Looking good - lets check the logfile
[david@node0001 fah]$ tail fahclient.log 18:10:50:WU00:FS00:0xa7:Completed 1 out of 500000 steps (0%) 18:11:04:WU00:FS00:0xa7:Completed 5000 out of 500000 steps (1%) 18:11:10:WU00:FS00:0xa7:Completed 10000 out of 500000 steps (2%) 18:11:16:WU00:FS00:0xa7:Completed 15000 out of 500000 steps (3%) 18:11:22:WU00:FS00:0xa7:Completed 20000 out of 500000 steps (4%) 18:11:28:WU00:FS00:0xa7:Completed 25000 out of 500000 steps (5%) 18:11:33:WU00:FS00:0xa7:Completed 30000 out of 500000 steps (6%) 18:11:39:WU00:FS00:0xa7:Completed 35000 out of 500000 steps (7%) 18:11:44:WU00:FS00:0xa7:Completed 40000 out of 500000 steps (8%) 18:11:52:WU00:FS00:0xa7:Completed 45000 out of 500000 steps (9%)
Happy days - we are up and running without root access 🙂
PS. Get permission or if needs be, bribe your local HPC admin before you fill up Slurm with jobs!
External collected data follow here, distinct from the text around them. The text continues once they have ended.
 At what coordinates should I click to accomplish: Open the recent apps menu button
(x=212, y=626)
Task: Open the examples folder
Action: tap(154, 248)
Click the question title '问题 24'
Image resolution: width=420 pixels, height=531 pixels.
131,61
(*This supercomputer is not a supercomputer, as HPC fans will no doubt point out this is more of a distributed architecture which would probably be appalling at running tightly coupled workloads, such as Linpack, and would be nowhere on the top500 Supercomputer ranks - however its still a really cool achievement and a testament to whats possible when a community pulls together.)